NASA Citizen Scientist Discovers The Oldest, Coldest Dead Star In Record

James Marshall
February 22, 2019

A citizen scientists who usually works with NASA detected a unusual, distant space object. That event would tidy up the inner solar system like a cosmic Marie Kondo, and then see the star collapse into a white dwarf, its gravity dissipate and the planets at the edge of the system drift away.

Scientists think it could be the first white dwarf with multiple dust rings, with the find forcing astronomers to "reconsider models of planetary systems and [it] could help us learn about the distant future of our solar system", a NASA representative said.

This ancient dead star, now called J0207 (or LSPM J0207+3331), is no bigger than the Earth and lurks from 145 light-years from our world.

Between 1% and 4% of white dwarfs emit a signal that indicates a dust ring or disk, possibly leftover from the asteroids and comets pulled around the star and ripped to pieces. Yet what puzzled astronomers from Arizona State University who followed up on the discovery was the fact that the white dwarf is three times older than any other white dwarf known to harbour such a disc. Weirdly, white dwarfs this old generally don't maintain their dusty disks - all the material slowly falls into the star.

The oldest, coldest white dwarf known to be surrounded by a ring of dusty debris. Previously, dust disks and rings had only been observed surrounding white dwarfs about one-third J0207's age.

"This white dwarf is so old that whatever process is feeding material into its ring must operate on billion-year timescales", said John Debes from the Baltimore-based Space Telescope Science Institute in Baltimore.

The NASA citizen scientist, Melina Thevenot from Germany, spotted the weird dead star as she was examining the data gathered by the European Space Agency's Gaia satellite.

The German scientist had been searching for brown dwarfs - objects larger than planets but smaller than stars - when she found something much brighter and further away.

NASA has announced that a volunteer working with the Backyard Worlds: Planet 9 project has made a very impressive discovery.

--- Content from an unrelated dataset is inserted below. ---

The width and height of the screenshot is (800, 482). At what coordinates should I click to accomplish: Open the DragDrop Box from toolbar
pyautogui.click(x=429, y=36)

The Backyard Worlds: Planet 9 team repositioned the Keck II telescope in Hawaii to take a better look at the mysterious space object Melina Thevenot found.

Debes compared the population of asteroid belt analogs in white dwarf systems to the grains of sand in an hourglass.

The project has already reaped many rewards, with a brown dwarf, a type of "failed star", discovered only six days after the project began and over a thousand similar objects discovered since.

"This object was found by Melina Thévenot of Germany using the Backyard Worlds project", Kuchner said. "Now that we've rebooted the website with double the amount of WISE data, we're looking forward to even more exciting discoveries". The WISE mission was selected competitively under NASA's Explorers Program managed by the agency's Goddard Space Flight Center. The spacecraft was built by Ball Aerospace & Technologies Boulder, Colorado.